* Task:
Turn everything below, from the line containing "Given: Click the Doklady documents icon" down to the last of the items, into a Markdown table with the columns "No." and "Entry". Number each line in order and leave out blank lines.

____________

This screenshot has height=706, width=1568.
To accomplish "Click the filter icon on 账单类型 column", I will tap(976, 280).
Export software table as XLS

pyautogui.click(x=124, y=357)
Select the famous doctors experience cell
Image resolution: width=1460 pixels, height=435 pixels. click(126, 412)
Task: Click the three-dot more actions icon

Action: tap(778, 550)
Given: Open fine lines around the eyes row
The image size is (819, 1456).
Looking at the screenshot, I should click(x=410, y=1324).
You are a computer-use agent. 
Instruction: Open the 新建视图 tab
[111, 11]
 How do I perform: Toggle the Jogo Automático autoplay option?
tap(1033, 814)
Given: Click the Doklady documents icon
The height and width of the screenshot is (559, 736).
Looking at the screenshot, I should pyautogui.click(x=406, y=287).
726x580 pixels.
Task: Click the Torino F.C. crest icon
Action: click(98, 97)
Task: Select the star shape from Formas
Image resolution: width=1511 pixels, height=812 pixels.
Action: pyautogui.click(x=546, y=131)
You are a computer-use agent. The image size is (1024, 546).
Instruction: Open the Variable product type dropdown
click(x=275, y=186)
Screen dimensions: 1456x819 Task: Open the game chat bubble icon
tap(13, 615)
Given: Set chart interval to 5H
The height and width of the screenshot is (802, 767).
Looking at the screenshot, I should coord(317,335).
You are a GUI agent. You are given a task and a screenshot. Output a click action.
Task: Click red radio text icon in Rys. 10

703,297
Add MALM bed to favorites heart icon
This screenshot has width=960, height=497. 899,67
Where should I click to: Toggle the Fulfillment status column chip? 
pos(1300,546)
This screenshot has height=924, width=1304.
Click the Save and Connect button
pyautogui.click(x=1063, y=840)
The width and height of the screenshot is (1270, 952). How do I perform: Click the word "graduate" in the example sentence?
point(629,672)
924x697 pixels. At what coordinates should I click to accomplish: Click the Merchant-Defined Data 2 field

____________

* Written response:
| No. | Entry |
|---|---|
| 1 | Given: Click the Doklady documents icon |
| 2 | The height and width of the screenshot is (559, 736). |
| 3 | Looking at the screenshot, I should pyautogui.click(x=406, y=287). |
| 4 | 726x580 pixels. |
| 5 | Task: Click the Torino F.C. crest icon |
| 6 | Action: click(98, 97) |
| 7 | Task: Select the star shape from Formas |
| 8 | Image resolution: width=1511 pixels, height=812 pixels. |
| 9 | Action: pyautogui.click(x=546, y=131) |
| 10 | You are a computer-use agent. The image size is (1024, 546). |
| 11 | Instruction: Open the Variable product type dropdown |
| 12 | click(x=275, y=186) |
| 13 | Screen dimensions: 1456x819 Task: Open the game chat bubble icon |
| 14 | tap(13, 615) |
| 15 | Given: Set chart interval to 5H |
| 16 | The height and width of the screenshot is (802, 767). |
| 17 | Looking at the screenshot, I should coord(317,335). |
| 18 | You are a GUI agent. You are given a task and a screenshot. Output a click action. |
| 19 | Task: Click red radio text icon in Rys. 10 |
| 20 | 703,297 |
| 21 | Add MALM bed to favorites heart icon |
| 22 | This screenshot has width=960, height=497. 899,67 |
| 23 | Where should I click to: Toggle the Fulfillment status column chip?  |
| 24 | pos(1300,546) |
| 25 | This screenshot has height=924, width=1304. |
| 26 | Click the Save and Connect button |
| 27 | pyautogui.click(x=1063, y=840) |
| 28 | The width and height of the screenshot is (1270, 952). How do I perform: Click the word "graduate" in the example sentence? |
| 29 | point(629,672) |
| 30 | 924x697 pixels. At what coordinates should I click to accomplish: Click the Merchant-Defined Data 2 field |